* _What the task requires_: Set down the records once more, please, exactly and with the pictures left out.

* _Material to process_:
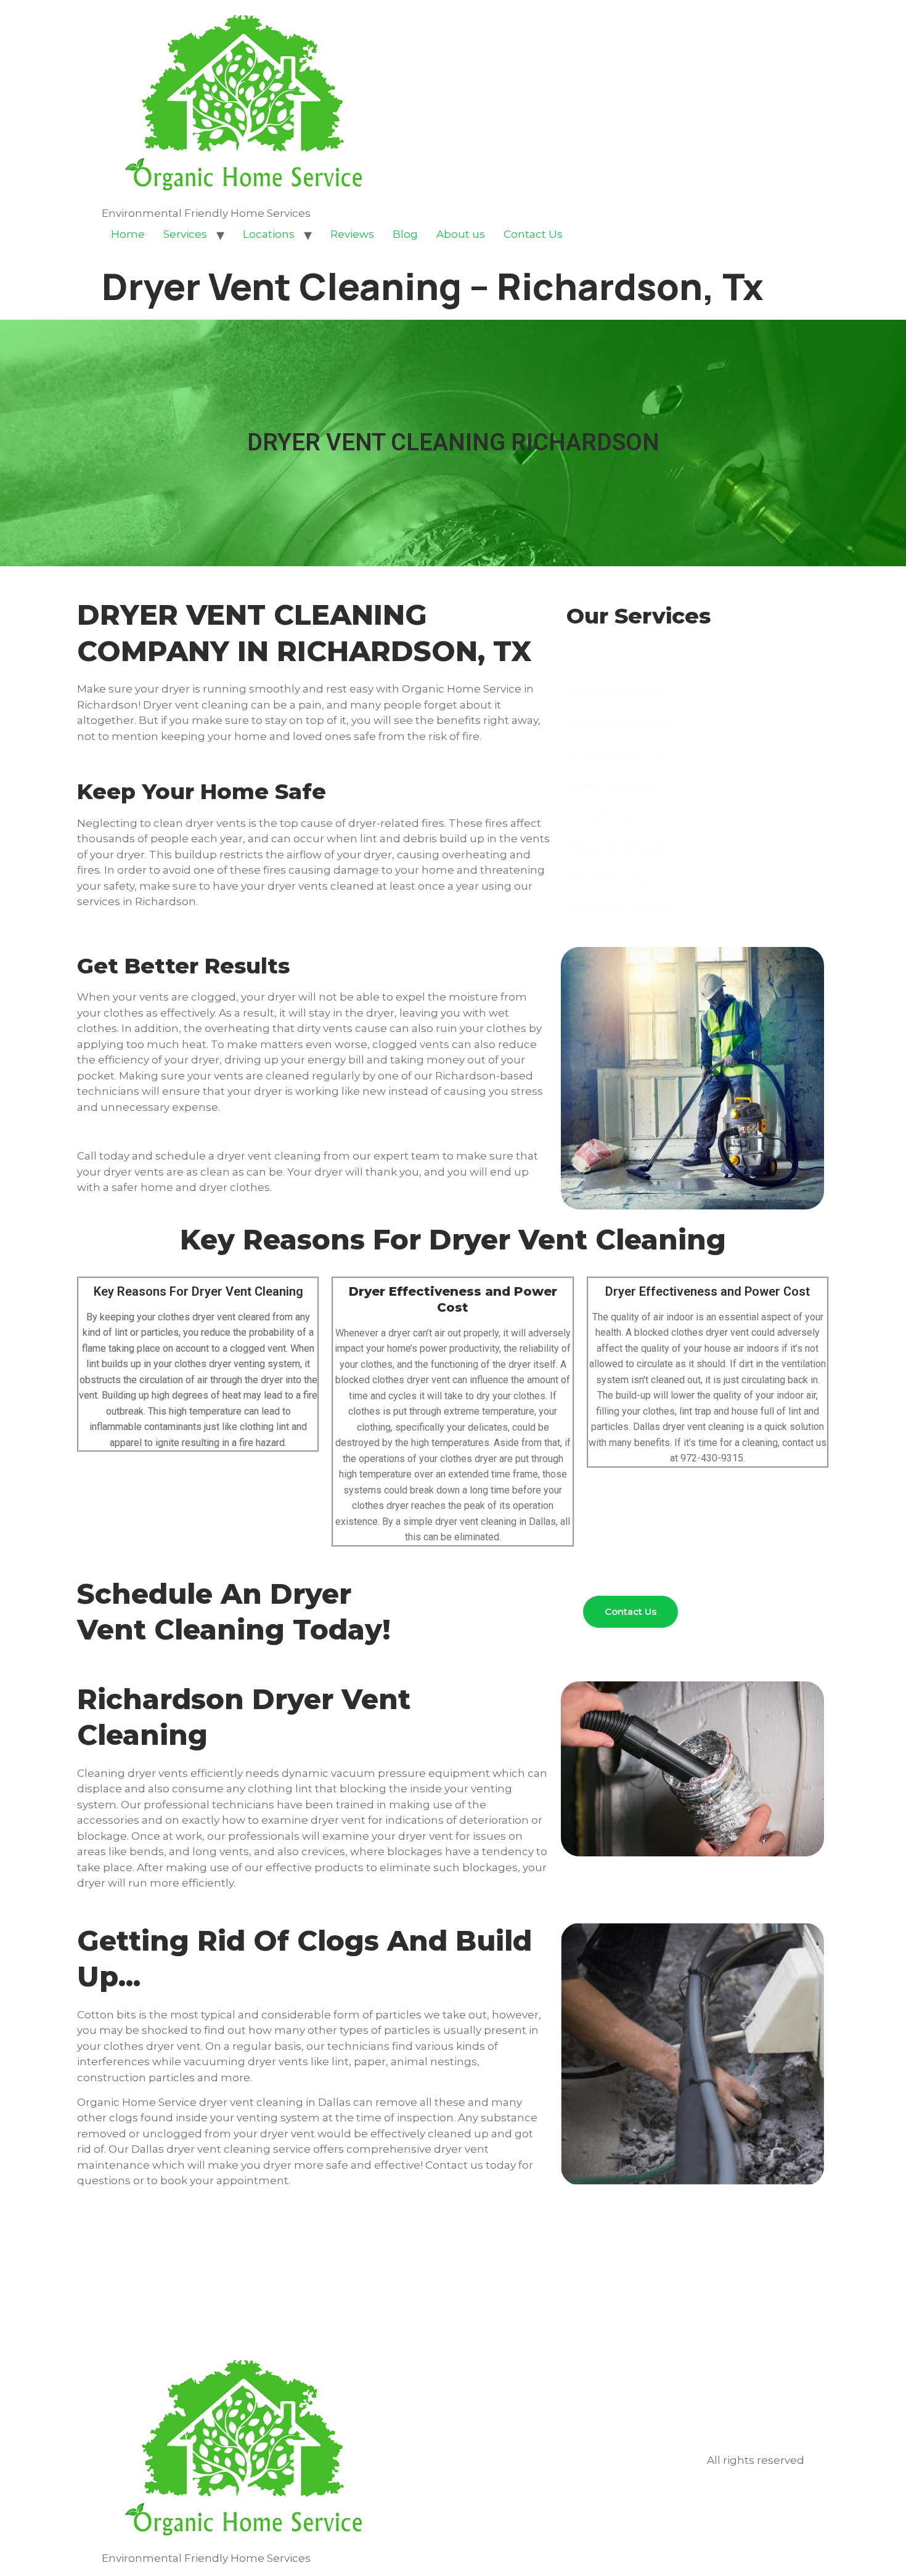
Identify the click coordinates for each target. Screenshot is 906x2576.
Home (128, 234)
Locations (269, 234)
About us (460, 234)
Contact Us (533, 234)
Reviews (352, 234)
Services (185, 234)
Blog (405, 234)
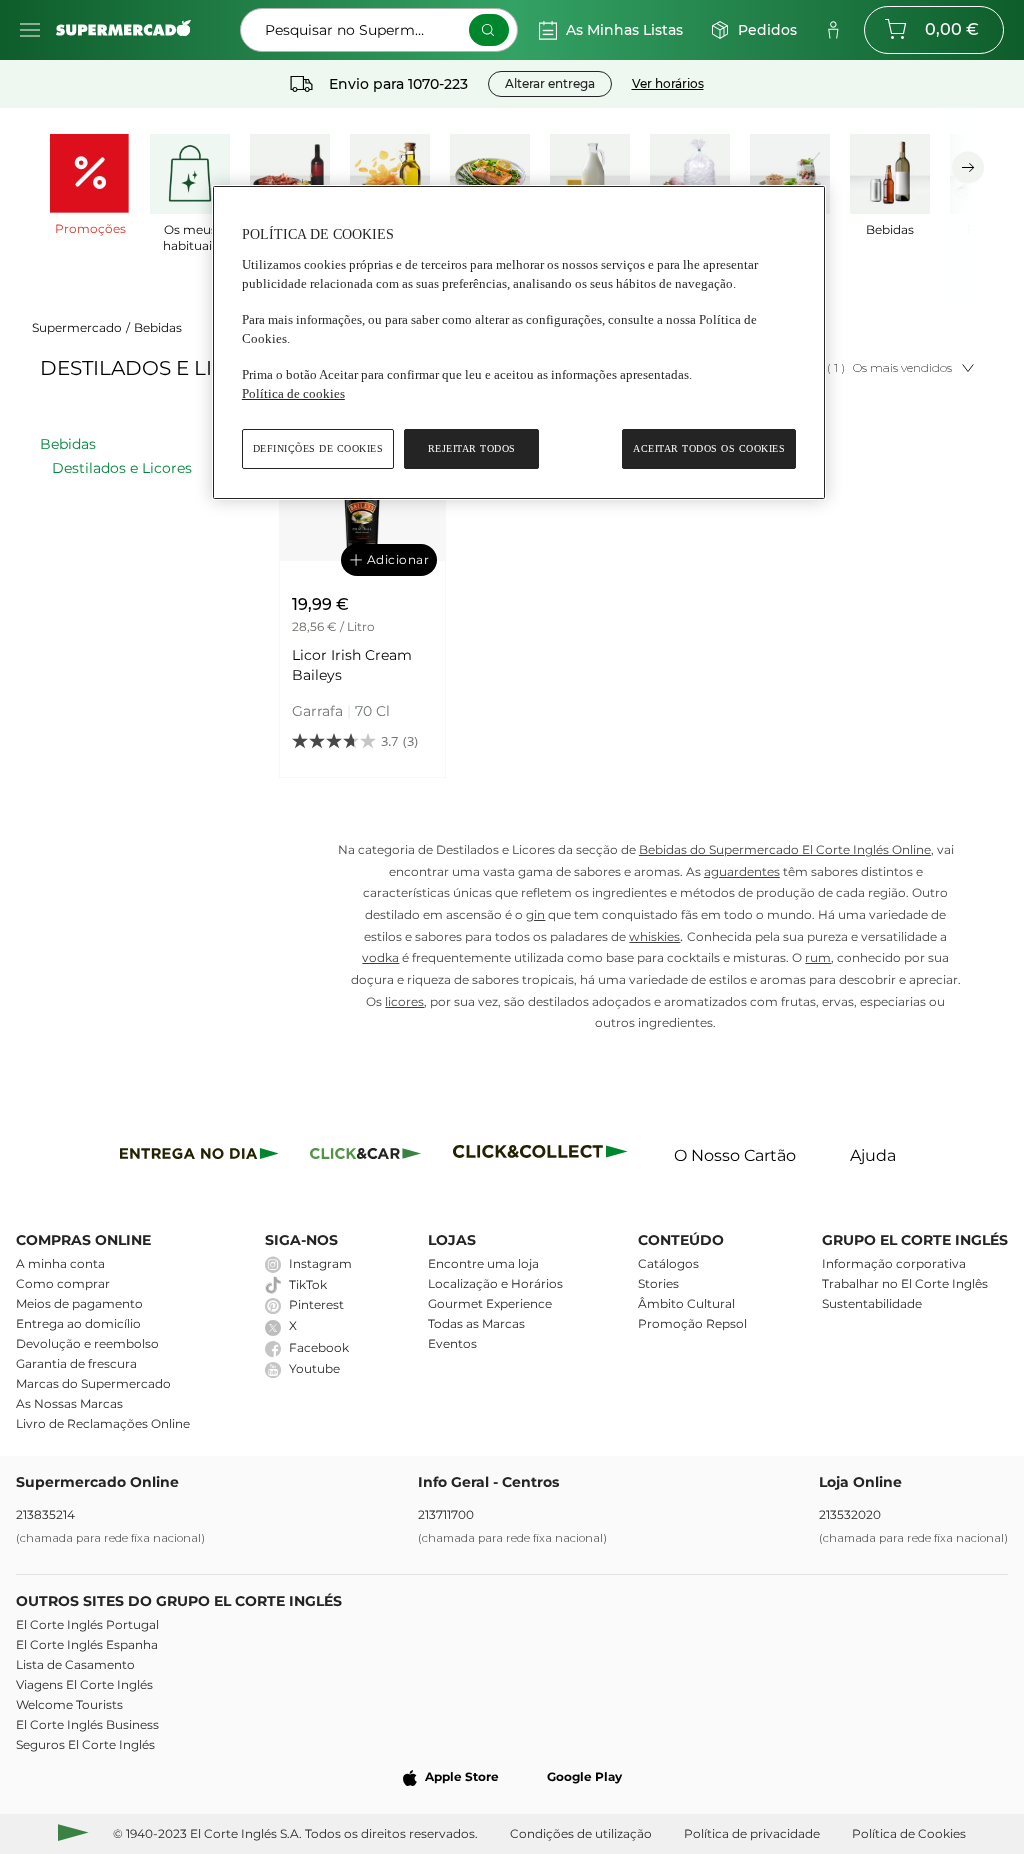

* _Your solution_:
Identify the click coordinates for each target. Screenshot is 906x2576.
Home (128, 234)
Locations (269, 234)
About us (460, 234)
Contact Us (533, 234)
Reviews (352, 234)
Services (185, 234)
Blog (405, 234)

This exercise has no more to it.